You can also set chunk options by clicking on the little gear icon in the top right corner of any chunk:

Inline chunks

You can also include R output directly in your text, which is really helpful if you want to report numbers from your analysis. To do this, use `r r_code_here`.

It’s generally easiest to calculate numbers in a regular chunk beforehand and then use an inline chunk to display the value in your text. For instance, this document…

```{r find-avg-mpg, echo=FALSE}
avg_mpg <- mean(mtcars$mpg)
```

The average fuel efficiency for cars from 1974 was `r round(avg_mpg, 1)` miles per gallon.

… would knit into this:

The average fuel efficiency for cars from 1974 was 20.1 miles per gallon.

Caching

By default, every time you knit a document R starts anew and no previous results are saved.

If you have code chunks that run computationally intensive tasks, like running a ggpairs() correlation/scatterplot matrix in a large dataset, you might want to store these results to be more efficient and save time. If you use cache = TRUE, R will do exactly this. The output of the chunk will be saved to a specially named file on disk. Now, every time you knit the document the cached results will be used instead of running the code fresh.

Output formats

You can specify what kind of document you create when you knit in the YAML front matter.

title: "My document"
output:
  html_document: default
  pdf_document: default
  word_document: default

You can also click on the down arrow on the “Knit” button to choose the output and generate the appropriate YAML. If you click on the gear icon next to the “Knit” button and choose “Output options”, you change settings for each specific output type, like default figure dimensions or whether or not a table of contents is included.

The first output type listed under output: will be what is generated when you click on the “Knit” button or press the keyboard shortcut (⌘⇧K on macOS; control + shift + K on Windows). If you choose a different output with the “Knit” button menu, that output will be moved to the top of the output section.

The indentation of the YAML section matters, especially when you have settings nested under each output type. Here’s what a typical output section might look like:

---
title: "My document"
author: "My name"
date: "January 13, 2020"
output: 
  html_document: 
    toc: yes
    fig_caption: yes
    fig_height: 8
    fig_width: 10
  pdf_document: 
    latex_engine: xelatex  # More modern PDF typesetting engine
    toc: yes
  word_document: 
    toc: yes
    fig_caption: yes
    fig_height: 4
    fig_width: 5
---

Table of contents

Each output format has various options to customize the appearance of the final document. One option for HTML documents is to add a table of contents through the toc option.
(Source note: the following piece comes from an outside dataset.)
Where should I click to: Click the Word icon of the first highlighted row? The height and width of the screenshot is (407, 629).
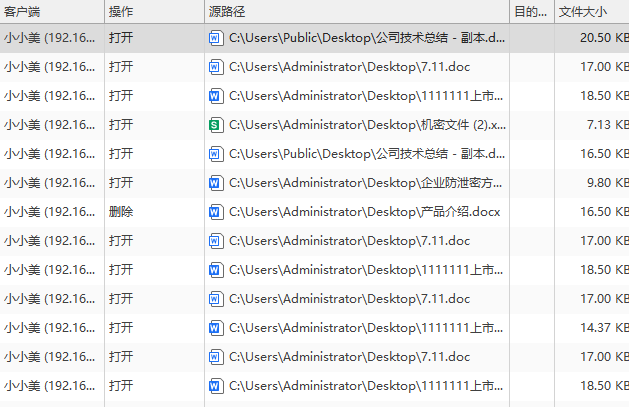click(216, 38)
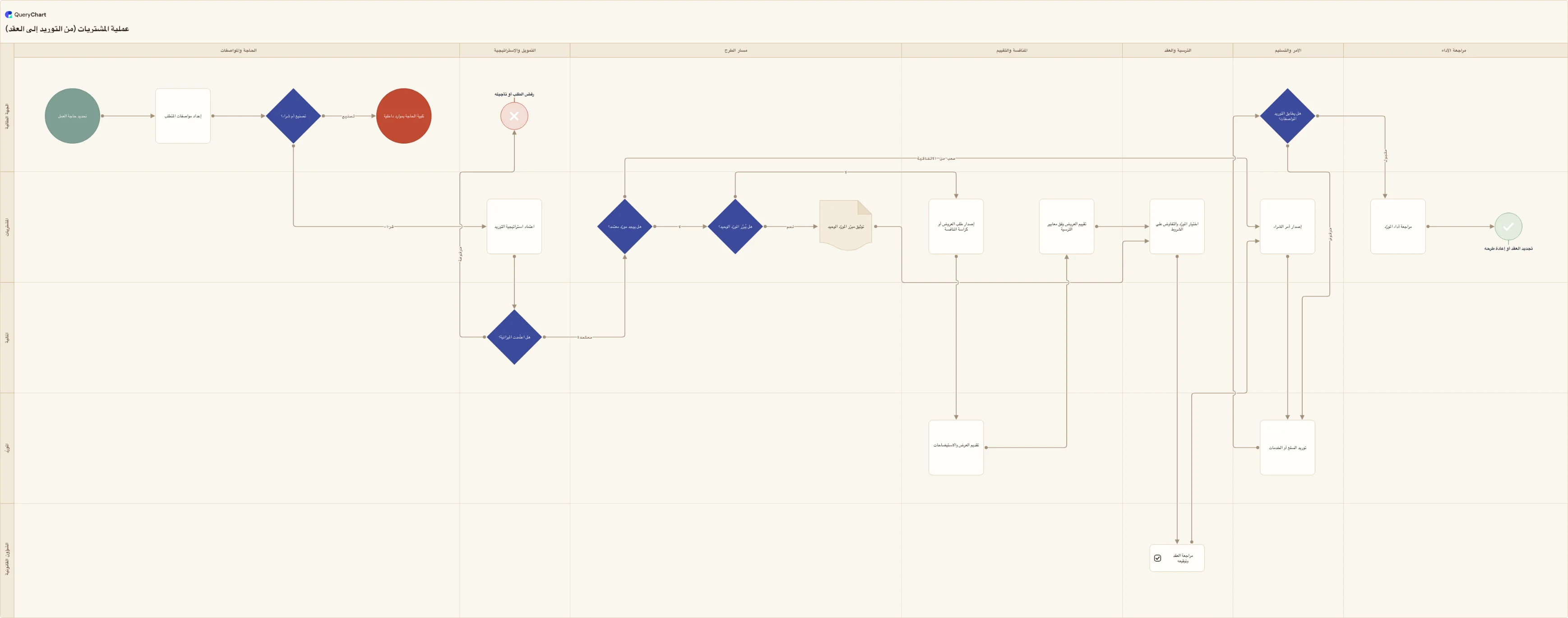Screen dimensions: 1568x618
Task: Click the 'هل اعتُمدت الميزانية؟' decision diamond
Action: pos(514,337)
To add any option for an output format, just add it in a hierarchical format like this:

---
title: "My report"
author: "My Name"
date: 2020-07-26
output:  
  html_document:
    toc: true
    toc_depth: 2

You can explicitly set the number of levels included in the table of contents with toc_depth (the default is 3).

Appearance and style

There are several options that control the visual appearance of HTML documents.

  • theme specifies the Bootstrap theme to use for the page (themes are drawn from the Bootswatch theme library). Valid themes include default, cerulean, journal, flatly, readable, spacelab, united, cosmo, lumen, paper, sandstone, simplex, and yeti.
  • highlight specifies the syntax highlighting style for code chunks. Supported styles include default, tango, pygments, kate, monochrome, espresso, zenburn, haddock, and textmate.